AIM OF THE EXERCISE> All that is wanted is an exact copy of the lines below, starting at the one that contains "Where should I click to: Open the All" and running to the end.

▬▬▬▬▬▬

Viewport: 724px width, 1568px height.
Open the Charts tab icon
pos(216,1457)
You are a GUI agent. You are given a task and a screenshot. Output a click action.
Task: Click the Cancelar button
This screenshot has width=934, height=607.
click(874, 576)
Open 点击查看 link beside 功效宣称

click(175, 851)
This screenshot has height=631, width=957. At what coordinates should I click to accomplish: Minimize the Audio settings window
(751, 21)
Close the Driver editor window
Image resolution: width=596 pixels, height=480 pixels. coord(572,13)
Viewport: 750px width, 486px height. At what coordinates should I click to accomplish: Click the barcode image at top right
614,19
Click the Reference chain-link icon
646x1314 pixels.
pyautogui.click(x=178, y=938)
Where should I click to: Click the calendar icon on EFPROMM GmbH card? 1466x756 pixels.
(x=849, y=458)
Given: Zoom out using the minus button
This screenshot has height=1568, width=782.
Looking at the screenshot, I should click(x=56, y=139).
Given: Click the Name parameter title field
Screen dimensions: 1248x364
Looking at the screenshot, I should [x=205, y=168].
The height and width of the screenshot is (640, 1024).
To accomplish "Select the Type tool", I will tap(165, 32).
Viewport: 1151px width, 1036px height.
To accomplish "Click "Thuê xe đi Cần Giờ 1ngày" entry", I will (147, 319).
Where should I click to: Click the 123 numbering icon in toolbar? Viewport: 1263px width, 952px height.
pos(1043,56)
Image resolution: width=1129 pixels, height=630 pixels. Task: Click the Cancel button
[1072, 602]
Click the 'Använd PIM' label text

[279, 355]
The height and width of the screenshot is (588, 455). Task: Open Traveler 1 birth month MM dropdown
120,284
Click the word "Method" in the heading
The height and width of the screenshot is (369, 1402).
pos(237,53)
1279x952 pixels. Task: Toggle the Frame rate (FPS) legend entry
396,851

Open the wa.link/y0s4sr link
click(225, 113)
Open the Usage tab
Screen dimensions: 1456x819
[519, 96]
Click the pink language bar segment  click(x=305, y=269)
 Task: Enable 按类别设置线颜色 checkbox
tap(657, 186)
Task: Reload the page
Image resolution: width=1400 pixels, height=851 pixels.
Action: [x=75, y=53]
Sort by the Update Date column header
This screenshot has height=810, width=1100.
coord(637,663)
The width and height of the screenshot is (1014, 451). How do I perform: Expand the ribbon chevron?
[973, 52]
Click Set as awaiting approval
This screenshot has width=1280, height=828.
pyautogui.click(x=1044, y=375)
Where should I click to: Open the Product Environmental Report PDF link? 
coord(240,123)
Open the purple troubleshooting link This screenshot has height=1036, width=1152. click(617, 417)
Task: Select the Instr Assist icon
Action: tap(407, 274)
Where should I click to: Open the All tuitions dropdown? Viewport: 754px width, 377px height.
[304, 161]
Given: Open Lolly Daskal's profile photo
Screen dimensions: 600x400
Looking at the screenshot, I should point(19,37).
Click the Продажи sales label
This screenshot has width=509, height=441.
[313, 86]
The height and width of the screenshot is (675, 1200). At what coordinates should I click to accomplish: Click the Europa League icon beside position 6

▬▬▬▬▬▬

ANSWER SECTION>
Where should I click to: Open the All tuitions dropdown? Viewport: 754px width, 377px height.
[304, 161]
Given: Open Lolly Daskal's profile photo
Screen dimensions: 600x400
Looking at the screenshot, I should point(19,37).
Click the Продажи sales label
This screenshot has width=509, height=441.
[313, 86]
The height and width of the screenshot is (675, 1200). At what coordinates should I click to accomplish: Click the Europa League icon beside position 6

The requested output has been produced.